暴政株式会社

2026年04月29日 16:37

「暴政株式会社」ソーラブ・アマーリ著、寺下滝郎訳を読みました。著者のソーラブ・アマーリ氏は、オンライン雑誌「コンパクト」の創始者兼編集者。ニューズ・コーポレーションに10年近く勤務し、ニューヨーク・ポスト紙の論説編集者、ニューヨークとロンドンでウォール・ストリート・ジャーナル紙の論説欄のコラムニスト兼編集者を務めた。これらのほかにも、ニューヨーク・タイムズ紙、ワシントンポスト紙、「ニュー・リパブリック」誌、「スペクテイター」誌、「クロニクル・オブ・ハイアー・エデュケーション」誌、「タイムズ・リテラリー・サプリメント」誌、「コメンタリー」誌「ディセント」誌、「アメリカン・コンサバティブ」誌(同誌の編集顧問)などに寄稿している。カトリック教徒でもある著者は、最近ではオンライン雑誌「アンハード」で、J・D・ヴァンス副大統領へのインタビューを行い、ローマ教皇関連の記事なども寄稿。主な著書には以下のようなものがある「The New Philistines:How Identity Politics Disfigure the Arts」「From Fire, by Water : My journey to the Catholic Faith」「The Unbroken Thread: Discovering the Wisdom of tradition in an Age of Chaos」

この本は、国家ではなく巨大企業こそが現代の自由を侵食しているという観点から、日常に潜む“私的暴政“を描き出す。自由市場や契約の自由といった概念は、実際には弱者を拘束し、企業が一方的に権力を行使する仕組みへと変質していると著者は指摘する。アマゾン倉庫での秒単位の監視、不平等な契約や強制仲裁、プライベート・エクイティによる企業解体、救急サービスの民営化、地方紙の消滅、富裕層だけが責任を回避できる破産制度など、アマーリ氏はこれらを例外ではなく構造的な必然として描く。背景には、新自由主義が政治の力を弱め、市場を“無法地帯“として放置してきた歴史がある。かつて政治が市場を制御し、労働者が対抗力を持ち得た時代はあったが、現在はその力が奪われ、個人が巨大企業の前で無力化されている。アマーリ氏は、努力すれば報われるという神話が不平等を覆い隠してきたと批判し、労働者が再び拮抗力を取り戻すための新しい社会的合意の必要性を訴える。本書は、市場や契約が本当に“自由“と呼べるのか、そして民主主義は企業権力に侵食されていないのかという根源的は問いを投げかける。

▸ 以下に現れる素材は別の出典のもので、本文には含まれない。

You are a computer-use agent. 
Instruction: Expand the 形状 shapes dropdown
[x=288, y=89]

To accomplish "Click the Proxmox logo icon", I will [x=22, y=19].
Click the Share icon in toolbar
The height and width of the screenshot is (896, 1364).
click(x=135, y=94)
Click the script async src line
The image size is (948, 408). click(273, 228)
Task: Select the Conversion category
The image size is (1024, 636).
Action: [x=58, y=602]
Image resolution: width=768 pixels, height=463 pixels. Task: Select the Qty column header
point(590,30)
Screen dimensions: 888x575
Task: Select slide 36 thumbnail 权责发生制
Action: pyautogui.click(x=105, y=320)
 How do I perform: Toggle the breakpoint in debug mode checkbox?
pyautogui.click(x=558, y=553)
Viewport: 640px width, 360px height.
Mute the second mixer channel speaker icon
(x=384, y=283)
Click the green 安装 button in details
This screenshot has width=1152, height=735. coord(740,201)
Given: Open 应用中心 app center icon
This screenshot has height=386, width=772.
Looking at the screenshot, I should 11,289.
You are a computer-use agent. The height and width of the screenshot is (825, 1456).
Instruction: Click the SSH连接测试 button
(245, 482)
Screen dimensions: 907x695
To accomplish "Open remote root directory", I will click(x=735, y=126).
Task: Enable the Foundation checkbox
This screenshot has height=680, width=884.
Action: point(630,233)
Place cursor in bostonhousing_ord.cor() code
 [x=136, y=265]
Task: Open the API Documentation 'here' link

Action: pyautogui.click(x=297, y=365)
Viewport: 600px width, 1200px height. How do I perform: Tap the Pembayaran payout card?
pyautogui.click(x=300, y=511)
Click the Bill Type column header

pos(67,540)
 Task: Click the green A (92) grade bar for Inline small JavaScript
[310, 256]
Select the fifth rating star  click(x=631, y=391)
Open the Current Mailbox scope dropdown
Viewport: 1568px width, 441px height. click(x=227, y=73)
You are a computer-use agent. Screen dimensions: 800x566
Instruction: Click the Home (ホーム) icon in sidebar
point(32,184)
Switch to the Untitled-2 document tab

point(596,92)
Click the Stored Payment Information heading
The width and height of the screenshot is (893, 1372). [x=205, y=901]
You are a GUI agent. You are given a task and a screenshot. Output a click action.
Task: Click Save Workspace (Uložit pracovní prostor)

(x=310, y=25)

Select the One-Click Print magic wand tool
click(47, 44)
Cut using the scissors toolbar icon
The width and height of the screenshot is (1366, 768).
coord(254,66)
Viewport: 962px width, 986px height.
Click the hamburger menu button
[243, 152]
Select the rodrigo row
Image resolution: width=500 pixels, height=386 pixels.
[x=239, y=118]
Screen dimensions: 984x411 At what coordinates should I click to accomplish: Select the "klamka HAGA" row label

あくまでも今回の「暴政株式会社」はアメリカでの話ですが・・、多くの不平等は、それを生み出した経済秩序が権力や強制ではなく、同意と選択と実力によって特徴づけられるのであれば、道徳的に許容されるものであるのか?・・・うすうす誰もが感じ始めているのではないでしょうか・・・何かがおかしい?前提からしてズレているのでは?・・・渋沢栄一さんは「道徳なき経済は罪悪であり、経済なき道徳は寝言である」と言ったそうです。渋沢栄一さんが現代の状況を見たら何を思うのでしょうか?・・・考えてみたいと思います。